* _THE DATA_:
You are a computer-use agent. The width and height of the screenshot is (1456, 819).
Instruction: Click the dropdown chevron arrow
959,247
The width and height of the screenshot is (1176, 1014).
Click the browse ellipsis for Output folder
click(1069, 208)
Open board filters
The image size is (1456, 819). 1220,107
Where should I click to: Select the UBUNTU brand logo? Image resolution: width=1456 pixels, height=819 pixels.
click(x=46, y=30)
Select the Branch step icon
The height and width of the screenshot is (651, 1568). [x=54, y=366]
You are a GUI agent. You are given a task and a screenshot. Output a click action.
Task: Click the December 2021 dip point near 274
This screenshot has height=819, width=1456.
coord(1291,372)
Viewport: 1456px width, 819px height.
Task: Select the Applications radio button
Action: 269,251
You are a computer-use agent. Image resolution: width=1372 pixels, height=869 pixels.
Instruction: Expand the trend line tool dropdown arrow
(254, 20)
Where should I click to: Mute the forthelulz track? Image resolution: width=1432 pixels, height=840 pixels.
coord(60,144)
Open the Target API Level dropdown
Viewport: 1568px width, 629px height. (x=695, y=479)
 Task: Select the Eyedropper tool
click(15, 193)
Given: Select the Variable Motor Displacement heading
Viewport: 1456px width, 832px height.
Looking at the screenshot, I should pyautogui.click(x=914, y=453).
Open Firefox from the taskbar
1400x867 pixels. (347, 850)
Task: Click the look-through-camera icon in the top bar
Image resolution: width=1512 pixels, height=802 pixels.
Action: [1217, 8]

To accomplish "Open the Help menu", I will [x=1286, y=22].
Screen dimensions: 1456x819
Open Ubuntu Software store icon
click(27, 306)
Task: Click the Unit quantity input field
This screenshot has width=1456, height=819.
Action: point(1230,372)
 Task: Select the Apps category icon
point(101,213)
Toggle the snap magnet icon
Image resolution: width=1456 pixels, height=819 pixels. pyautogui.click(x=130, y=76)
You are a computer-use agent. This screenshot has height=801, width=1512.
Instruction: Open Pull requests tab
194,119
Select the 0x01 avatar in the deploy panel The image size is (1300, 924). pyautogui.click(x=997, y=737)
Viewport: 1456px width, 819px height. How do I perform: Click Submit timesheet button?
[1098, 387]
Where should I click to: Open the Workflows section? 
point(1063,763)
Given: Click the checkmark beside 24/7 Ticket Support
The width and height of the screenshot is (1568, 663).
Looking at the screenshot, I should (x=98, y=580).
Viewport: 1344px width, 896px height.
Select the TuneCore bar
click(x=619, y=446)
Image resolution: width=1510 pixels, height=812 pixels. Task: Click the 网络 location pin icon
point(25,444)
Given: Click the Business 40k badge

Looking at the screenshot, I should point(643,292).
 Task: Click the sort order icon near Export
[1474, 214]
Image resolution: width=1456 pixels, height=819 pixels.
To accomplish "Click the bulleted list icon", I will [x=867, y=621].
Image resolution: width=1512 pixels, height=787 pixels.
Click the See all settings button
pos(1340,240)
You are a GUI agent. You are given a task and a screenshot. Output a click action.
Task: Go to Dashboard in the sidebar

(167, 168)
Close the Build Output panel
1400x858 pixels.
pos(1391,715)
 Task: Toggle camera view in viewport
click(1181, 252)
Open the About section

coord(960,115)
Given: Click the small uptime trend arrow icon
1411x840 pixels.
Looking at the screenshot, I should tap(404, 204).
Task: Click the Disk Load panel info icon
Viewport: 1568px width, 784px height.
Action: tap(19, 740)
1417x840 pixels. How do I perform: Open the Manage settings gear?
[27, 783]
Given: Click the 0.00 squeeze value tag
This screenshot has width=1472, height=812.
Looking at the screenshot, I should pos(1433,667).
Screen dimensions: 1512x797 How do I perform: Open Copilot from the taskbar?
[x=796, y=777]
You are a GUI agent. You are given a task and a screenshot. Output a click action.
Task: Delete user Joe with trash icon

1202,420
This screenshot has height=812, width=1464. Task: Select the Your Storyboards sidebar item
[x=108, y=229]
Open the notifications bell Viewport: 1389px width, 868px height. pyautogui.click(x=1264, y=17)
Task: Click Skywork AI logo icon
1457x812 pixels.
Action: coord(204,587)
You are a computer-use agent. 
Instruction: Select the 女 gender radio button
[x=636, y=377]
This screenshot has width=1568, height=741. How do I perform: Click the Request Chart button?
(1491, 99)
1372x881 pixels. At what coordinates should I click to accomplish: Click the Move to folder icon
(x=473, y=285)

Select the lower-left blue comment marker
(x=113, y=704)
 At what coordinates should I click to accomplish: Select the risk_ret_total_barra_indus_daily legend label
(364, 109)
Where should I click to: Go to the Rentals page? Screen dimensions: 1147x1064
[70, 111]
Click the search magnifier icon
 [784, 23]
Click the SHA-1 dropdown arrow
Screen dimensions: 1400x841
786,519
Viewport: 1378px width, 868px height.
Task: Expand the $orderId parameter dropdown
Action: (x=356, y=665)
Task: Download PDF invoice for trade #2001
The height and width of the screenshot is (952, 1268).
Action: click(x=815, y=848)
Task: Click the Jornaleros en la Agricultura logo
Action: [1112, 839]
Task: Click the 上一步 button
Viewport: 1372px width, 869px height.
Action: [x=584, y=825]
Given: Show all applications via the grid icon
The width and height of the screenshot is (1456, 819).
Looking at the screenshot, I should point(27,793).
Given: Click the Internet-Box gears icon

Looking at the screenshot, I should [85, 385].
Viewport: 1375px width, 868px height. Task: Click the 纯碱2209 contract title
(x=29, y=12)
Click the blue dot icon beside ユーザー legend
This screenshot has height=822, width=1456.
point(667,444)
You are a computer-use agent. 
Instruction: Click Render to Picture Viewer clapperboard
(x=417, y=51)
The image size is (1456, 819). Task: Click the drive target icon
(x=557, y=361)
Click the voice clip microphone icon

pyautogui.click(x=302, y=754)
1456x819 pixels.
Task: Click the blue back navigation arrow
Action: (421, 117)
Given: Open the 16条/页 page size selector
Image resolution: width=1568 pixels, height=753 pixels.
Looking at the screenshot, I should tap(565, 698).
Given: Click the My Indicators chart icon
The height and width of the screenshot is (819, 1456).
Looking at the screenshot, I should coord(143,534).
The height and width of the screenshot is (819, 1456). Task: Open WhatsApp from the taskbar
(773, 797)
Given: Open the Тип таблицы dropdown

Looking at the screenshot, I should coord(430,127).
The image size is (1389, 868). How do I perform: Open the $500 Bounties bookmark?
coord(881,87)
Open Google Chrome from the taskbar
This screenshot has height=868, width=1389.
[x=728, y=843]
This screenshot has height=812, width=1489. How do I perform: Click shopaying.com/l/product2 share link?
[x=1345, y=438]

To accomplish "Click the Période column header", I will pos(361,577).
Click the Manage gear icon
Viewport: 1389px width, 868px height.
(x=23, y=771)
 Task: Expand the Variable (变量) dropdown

* _TASK DIRECTIONS_:
Quote each line above in full, word for word.

* _RESPONSE AREA_:
You are a computer-use agent. The width and height of the screenshot is (1456, 819).
Instruction: Click the dropdown chevron arrow
959,247
The width and height of the screenshot is (1176, 1014).
Click the browse ellipsis for Output folder
click(1069, 208)
Open board filters
The image size is (1456, 819). 1220,107
Where should I click to: Select the UBUNTU brand logo? Image resolution: width=1456 pixels, height=819 pixels.
click(x=46, y=30)
Select the Branch step icon
The height and width of the screenshot is (651, 1568). [x=54, y=366]
You are a GUI agent. You are given a task and a screenshot. Output a click action.
Task: Click the December 2021 dip point near 274
This screenshot has height=819, width=1456.
coord(1291,372)
Viewport: 1456px width, 819px height.
Task: Select the Applications radio button
Action: 269,251
You are a computer-use agent. Image resolution: width=1372 pixels, height=869 pixels.
Instruction: Expand the trend line tool dropdown arrow
(254, 20)
Where should I click to: Mute the forthelulz track? Image resolution: width=1432 pixels, height=840 pixels.
coord(60,144)
Open the Target API Level dropdown
Viewport: 1568px width, 629px height. (x=695, y=479)
 Task: Select the Eyedropper tool
click(15, 193)
Given: Select the Variable Motor Displacement heading
Viewport: 1456px width, 832px height.
Looking at the screenshot, I should pyautogui.click(x=914, y=453).
Open Firefox from the taskbar
1400x867 pixels. (347, 850)
Task: Click the look-through-camera icon in the top bar
Image resolution: width=1512 pixels, height=802 pixels.
Action: [1217, 8]

To accomplish "Open the Help menu", I will [x=1286, y=22].
Screen dimensions: 1456x819
Open Ubuntu Software store icon
click(27, 306)
Task: Click the Unit quantity input field
This screenshot has width=1456, height=819.
Action: point(1230,372)
 Task: Select the Apps category icon
point(101,213)
Toggle the snap magnet icon
Image resolution: width=1456 pixels, height=819 pixels. pyautogui.click(x=130, y=76)
You are a computer-use agent. This screenshot has height=801, width=1512.
Instruction: Open Pull requests tab
194,119
Select the 0x01 avatar in the deploy panel The image size is (1300, 924). pyautogui.click(x=997, y=737)
Viewport: 1456px width, 819px height. How do I perform: Click Submit timesheet button?
[1098, 387]
Where should I click to: Open the Workflows section? 
point(1063,763)
Given: Click the checkmark beside 24/7 Ticket Support
The width and height of the screenshot is (1568, 663).
Looking at the screenshot, I should (x=98, y=580).
Viewport: 1344px width, 896px height.
Select the TuneCore bar
click(x=619, y=446)
Image resolution: width=1510 pixels, height=812 pixels. Task: Click the 网络 location pin icon
point(25,444)
Given: Click the Business 40k badge

Looking at the screenshot, I should point(643,292).
 Task: Click the sort order icon near Export
[1474, 214]
Image resolution: width=1456 pixels, height=819 pixels.
To accomplish "Click the bulleted list icon", I will [x=867, y=621].
Image resolution: width=1512 pixels, height=787 pixels.
Click the See all settings button
pos(1340,240)
You are a GUI agent. You are given a task and a screenshot. Output a click action.
Task: Go to Dashboard in the sidebar

(167, 168)
Close the Build Output panel
1400x858 pixels.
pos(1391,715)
 Task: Toggle camera view in viewport
click(1181, 252)
Open the About section

coord(960,115)
Given: Click the small uptime trend arrow icon
1411x840 pixels.
Looking at the screenshot, I should tap(404, 204).
Task: Click the Disk Load panel info icon
Viewport: 1568px width, 784px height.
Action: tap(19, 740)
1417x840 pixels. How do I perform: Open the Manage settings gear?
[27, 783]
Given: Click the 0.00 squeeze value tag
This screenshot has width=1472, height=812.
Looking at the screenshot, I should pos(1433,667).
Screen dimensions: 1512x797 How do I perform: Open Copilot from the taskbar?
[x=796, y=777]
You are a GUI agent. You are given a task and a screenshot. Output a click action.
Task: Delete user Joe with trash icon

1202,420
This screenshot has height=812, width=1464. Task: Select the Your Storyboards sidebar item
[x=108, y=229]
Open the notifications bell Viewport: 1389px width, 868px height. pyautogui.click(x=1264, y=17)
Task: Click Skywork AI logo icon
1457x812 pixels.
Action: coord(204,587)
You are a computer-use agent. 
Instruction: Select the 女 gender radio button
[x=636, y=377]
This screenshot has width=1568, height=741. How do I perform: Click the Request Chart button?
(1491, 99)
1372x881 pixels. At what coordinates should I click to accomplish: Click the Move to folder icon
(x=473, y=285)

Select the lower-left blue comment marker
(x=113, y=704)
 At what coordinates should I click to accomplish: Select the risk_ret_total_barra_indus_daily legend label
(364, 109)
Where should I click to: Go to the Rentals page? Screen dimensions: 1147x1064
[70, 111]
Click the search magnifier icon
 [784, 23]
Click the SHA-1 dropdown arrow
Screen dimensions: 1400x841
786,519
Viewport: 1378px width, 868px height.
Task: Expand the $orderId parameter dropdown
Action: (x=356, y=665)
Task: Download PDF invoice for trade #2001
The height and width of the screenshot is (952, 1268).
Action: click(x=815, y=848)
Task: Click the Jornaleros en la Agricultura logo
Action: [1112, 839]
Task: Click the 上一步 button
Viewport: 1372px width, 869px height.
Action: [x=584, y=825]
Given: Show all applications via the grid icon
The width and height of the screenshot is (1456, 819).
Looking at the screenshot, I should point(27,793).
Given: Click the Internet-Box gears icon

Looking at the screenshot, I should [85, 385].
Viewport: 1375px width, 868px height. Task: Click the 纯碱2209 contract title
(x=29, y=12)
Click the blue dot icon beside ユーザー legend
This screenshot has height=822, width=1456.
point(667,444)
You are a computer-use agent. 
Instruction: Click Render to Picture Viewer clapperboard
(x=417, y=51)
The image size is (1456, 819). Task: Click the drive target icon
(x=557, y=361)
Click the voice clip microphone icon

pyautogui.click(x=302, y=754)
1456x819 pixels.
Task: Click the blue back navigation arrow
Action: (421, 117)
Given: Open the 16条/页 page size selector
Image resolution: width=1568 pixels, height=753 pixels.
Looking at the screenshot, I should tap(565, 698).
Given: Click the My Indicators chart icon
The height and width of the screenshot is (819, 1456).
Looking at the screenshot, I should coord(143,534).
The height and width of the screenshot is (819, 1456). Task: Open WhatsApp from the taskbar
(773, 797)
Given: Open the Тип таблицы dropdown

Looking at the screenshot, I should coord(430,127).
The image size is (1389, 868). How do I perform: Open the $500 Bounties bookmark?
coord(881,87)
Open Google Chrome from the taskbar
This screenshot has height=868, width=1389.
[x=728, y=843]
This screenshot has height=812, width=1489. How do I perform: Click shopaying.com/l/product2 share link?
[x=1345, y=438]

To accomplish "Click the Période column header", I will pos(361,577).
Click the Manage gear icon
Viewport: 1389px width, 868px height.
(x=23, y=771)
 Task: Expand the Variable (变量) dropdown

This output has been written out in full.